NOSTALGIA INSUPERABLE (RELATO)
El matrimonio se hallaba sentado en el sofá. Ambos habían superado la barrera de los cincuenta. Una agobiante sensación de aburrimiento los envolvía. Habían agotado la atracción que mucho tiempo atrás existió entre ellos.
Enfrente de ellos el televisor, en el que estaban viendo una serie norteamericana de corte romántico. Afuera comenzó a llover violentamente. Él se levantó de pronto y caminó hasta la ventana del salón, que daba al jardincito de su casa adosada. Una vez allí se quedó observando, abstraído, como caía el agua sobre la hierba empapando y doblando sus hojas.
—¿Te ocurre algo, mi vida? —le preguntó en tono rutinario su mujer, extrañada por la súbita acción de él.
—Nada. La lluvia me pone melancólico —confesó él arrepintiéndose inmediatamente de su sinceridad.
La pregunta que le habría gustado no se produjese, le llegó enseguida por parte de su consorte:
—¿Por qué te pone melancólico la lluvia, cariño?
—Por nada. No lo sé en realidad. Es una de esas cosas inexplicables que nos suceden—mintió.
No podía decirle sin provocar un problema entre ambos, que estaba evocando un día lejano de lluvia en que sobre una tumbona del jardín de casa de sus padres había hecho el amor, por primera vez, con una muchacha que no dejaría de amar mientras viviera.
Dejó escapar un suspiro hondo. Un suspiro de los que duelen, hieren, traspasan, y no tienen cura.
Y pensó en lo cruel y despiadada que era la vida marcando a las personas para siempre, con inolvidables amores adolescentes que se dejan marchar, se pierden debido a la inexperiencia e ignorancia que se tenía en el momento decisivo en que no se supo retenerlos.
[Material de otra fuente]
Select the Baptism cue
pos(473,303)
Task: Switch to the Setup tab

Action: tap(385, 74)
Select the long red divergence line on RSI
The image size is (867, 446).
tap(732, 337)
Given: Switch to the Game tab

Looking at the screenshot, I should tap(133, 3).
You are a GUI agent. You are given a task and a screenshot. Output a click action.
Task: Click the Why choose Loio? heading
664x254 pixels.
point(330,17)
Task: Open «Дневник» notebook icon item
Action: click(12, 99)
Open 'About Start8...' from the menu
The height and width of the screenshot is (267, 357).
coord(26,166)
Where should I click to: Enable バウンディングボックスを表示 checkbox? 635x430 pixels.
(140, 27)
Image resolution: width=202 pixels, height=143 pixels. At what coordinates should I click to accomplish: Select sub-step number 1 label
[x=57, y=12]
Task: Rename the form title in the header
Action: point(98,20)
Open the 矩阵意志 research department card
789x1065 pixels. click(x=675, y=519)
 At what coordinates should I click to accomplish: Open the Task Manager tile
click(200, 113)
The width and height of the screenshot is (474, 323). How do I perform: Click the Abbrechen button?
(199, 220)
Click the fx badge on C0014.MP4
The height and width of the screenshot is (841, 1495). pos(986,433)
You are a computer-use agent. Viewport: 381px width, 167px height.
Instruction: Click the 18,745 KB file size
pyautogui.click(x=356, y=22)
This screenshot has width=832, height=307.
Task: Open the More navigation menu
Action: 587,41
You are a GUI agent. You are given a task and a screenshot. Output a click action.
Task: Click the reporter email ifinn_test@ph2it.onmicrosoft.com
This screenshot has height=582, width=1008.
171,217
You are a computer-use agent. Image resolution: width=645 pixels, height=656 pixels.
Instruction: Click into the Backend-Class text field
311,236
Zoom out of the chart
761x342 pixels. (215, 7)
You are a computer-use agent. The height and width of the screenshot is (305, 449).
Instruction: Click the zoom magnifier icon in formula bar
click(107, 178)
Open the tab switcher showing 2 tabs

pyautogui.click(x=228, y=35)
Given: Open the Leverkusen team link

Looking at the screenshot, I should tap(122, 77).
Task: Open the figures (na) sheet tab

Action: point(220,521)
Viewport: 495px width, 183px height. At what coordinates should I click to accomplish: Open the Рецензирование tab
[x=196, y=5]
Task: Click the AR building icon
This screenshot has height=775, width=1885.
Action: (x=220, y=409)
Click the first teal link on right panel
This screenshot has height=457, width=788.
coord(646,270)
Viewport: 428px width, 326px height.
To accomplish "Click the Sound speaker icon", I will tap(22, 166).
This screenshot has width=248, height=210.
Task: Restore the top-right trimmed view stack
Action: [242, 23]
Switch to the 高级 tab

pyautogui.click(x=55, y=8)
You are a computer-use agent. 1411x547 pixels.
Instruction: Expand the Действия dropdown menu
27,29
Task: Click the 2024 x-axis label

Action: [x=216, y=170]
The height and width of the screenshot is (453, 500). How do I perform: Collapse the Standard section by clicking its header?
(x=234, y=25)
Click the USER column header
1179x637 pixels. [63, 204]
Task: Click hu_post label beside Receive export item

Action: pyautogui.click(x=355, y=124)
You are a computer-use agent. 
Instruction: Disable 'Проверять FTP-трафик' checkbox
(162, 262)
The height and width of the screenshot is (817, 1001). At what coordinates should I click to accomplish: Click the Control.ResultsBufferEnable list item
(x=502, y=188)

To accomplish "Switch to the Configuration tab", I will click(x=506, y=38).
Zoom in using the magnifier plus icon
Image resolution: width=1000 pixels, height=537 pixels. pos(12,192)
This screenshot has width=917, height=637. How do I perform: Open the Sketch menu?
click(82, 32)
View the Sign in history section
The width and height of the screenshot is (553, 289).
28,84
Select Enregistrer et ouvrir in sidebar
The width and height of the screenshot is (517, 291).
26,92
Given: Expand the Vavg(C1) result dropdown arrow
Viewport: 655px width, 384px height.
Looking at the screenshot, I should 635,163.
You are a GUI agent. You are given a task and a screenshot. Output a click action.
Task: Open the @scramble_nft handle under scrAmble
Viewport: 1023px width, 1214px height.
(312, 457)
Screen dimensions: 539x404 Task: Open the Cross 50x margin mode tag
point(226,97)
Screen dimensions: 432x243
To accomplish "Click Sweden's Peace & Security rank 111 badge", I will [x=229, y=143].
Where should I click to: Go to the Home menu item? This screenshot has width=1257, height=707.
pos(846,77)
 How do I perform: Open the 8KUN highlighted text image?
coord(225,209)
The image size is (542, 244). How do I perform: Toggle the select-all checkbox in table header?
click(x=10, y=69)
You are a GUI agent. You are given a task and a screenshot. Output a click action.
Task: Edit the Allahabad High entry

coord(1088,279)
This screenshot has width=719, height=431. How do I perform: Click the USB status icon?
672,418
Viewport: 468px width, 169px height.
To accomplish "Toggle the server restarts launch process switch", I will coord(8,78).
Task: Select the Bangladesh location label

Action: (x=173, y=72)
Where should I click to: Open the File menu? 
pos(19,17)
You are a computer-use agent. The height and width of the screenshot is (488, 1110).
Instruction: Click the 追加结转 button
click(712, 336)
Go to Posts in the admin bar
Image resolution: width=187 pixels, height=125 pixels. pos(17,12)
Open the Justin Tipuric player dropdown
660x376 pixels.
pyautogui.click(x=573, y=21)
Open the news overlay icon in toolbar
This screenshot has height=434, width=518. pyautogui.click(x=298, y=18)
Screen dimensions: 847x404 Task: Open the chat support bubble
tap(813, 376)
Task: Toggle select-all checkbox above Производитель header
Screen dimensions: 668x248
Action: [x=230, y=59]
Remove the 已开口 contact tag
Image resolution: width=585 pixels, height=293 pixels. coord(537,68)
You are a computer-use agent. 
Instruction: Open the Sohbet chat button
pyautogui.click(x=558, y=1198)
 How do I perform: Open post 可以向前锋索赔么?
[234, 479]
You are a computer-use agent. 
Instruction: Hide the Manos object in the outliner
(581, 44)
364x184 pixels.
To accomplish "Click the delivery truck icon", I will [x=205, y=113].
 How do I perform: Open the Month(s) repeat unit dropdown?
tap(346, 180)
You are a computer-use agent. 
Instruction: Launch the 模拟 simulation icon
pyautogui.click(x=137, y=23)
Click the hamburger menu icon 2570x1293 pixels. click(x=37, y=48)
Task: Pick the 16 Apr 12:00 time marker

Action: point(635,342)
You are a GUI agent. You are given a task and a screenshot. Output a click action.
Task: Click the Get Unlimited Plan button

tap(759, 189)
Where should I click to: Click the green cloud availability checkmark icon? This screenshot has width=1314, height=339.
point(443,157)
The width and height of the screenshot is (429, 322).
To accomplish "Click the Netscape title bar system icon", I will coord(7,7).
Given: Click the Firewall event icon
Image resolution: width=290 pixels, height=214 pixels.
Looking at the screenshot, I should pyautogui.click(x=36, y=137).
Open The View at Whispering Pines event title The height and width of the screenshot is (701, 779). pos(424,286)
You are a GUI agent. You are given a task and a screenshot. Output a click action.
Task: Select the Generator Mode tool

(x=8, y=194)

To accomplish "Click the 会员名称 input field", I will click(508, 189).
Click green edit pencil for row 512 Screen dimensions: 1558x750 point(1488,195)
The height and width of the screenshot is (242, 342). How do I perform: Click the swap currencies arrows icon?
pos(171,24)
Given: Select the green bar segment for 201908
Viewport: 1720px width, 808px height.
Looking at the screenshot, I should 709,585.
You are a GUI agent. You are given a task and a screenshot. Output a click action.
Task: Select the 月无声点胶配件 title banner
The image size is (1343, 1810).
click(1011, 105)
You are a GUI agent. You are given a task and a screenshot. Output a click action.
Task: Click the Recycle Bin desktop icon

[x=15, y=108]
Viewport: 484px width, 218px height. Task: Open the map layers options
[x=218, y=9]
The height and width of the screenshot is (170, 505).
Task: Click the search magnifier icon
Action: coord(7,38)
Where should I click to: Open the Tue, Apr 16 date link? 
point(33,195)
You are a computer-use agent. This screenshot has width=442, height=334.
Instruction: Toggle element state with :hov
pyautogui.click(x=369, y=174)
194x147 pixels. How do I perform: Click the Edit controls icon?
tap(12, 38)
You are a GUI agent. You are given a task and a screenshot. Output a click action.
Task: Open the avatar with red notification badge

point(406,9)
También su esposa suspiró recodando que su madre le había advertido de que la llama de la pasión, en la pareja, duraba muy poco y luego se debía convivir con la resignación y el tedio.
Tal vez debiera ella imitar a su madre y dedicar algún tiempo al macramé o a tejer jerséis para los pobres.
Un relámpago seguido de un trueno ensordecedor les dejó a oscuras. Él encendió una vela. Ella mirándolo dijo, como el mendigo que pide una limosna:
—Cariño, ni recuerdo la última vez que hicimos el amor a la luz de una vela.
Él sintió lástima de él y de ella y concedió manteniendo la palmatoria en su mano.
—Vamos a la cama. Nunca es tarde si la dicha es buena.
A ella se le pasó de golpe el aburrimiento, a él le entró la preocupación de si sería capaz de hacer lo que ella le había sugerido.
Tuvieron suerte y la compañía eléctrica tardó horas en reparar la avería causada por un rayo, y ellos hicieron el amor con poco placer pero sin fracaso.